(Saved entries)
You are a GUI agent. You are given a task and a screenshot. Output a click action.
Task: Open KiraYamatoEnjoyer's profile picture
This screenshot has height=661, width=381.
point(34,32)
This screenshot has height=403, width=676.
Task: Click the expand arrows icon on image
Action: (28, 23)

→ EXERCISE DESCRIPTION: Retype the entries shown above. Keep every word exactly as it is.

→ SOLUTION FOR THIS TASK:
You are a GUI agent. You are given a task and a screenshot. Output a click action.
Task: Open KiraYamatoEnjoyer's profile picture
This screenshot has height=661, width=381.
point(34,32)
This screenshot has height=403, width=676.
Task: Click the expand arrows icon on image
Action: (28, 23)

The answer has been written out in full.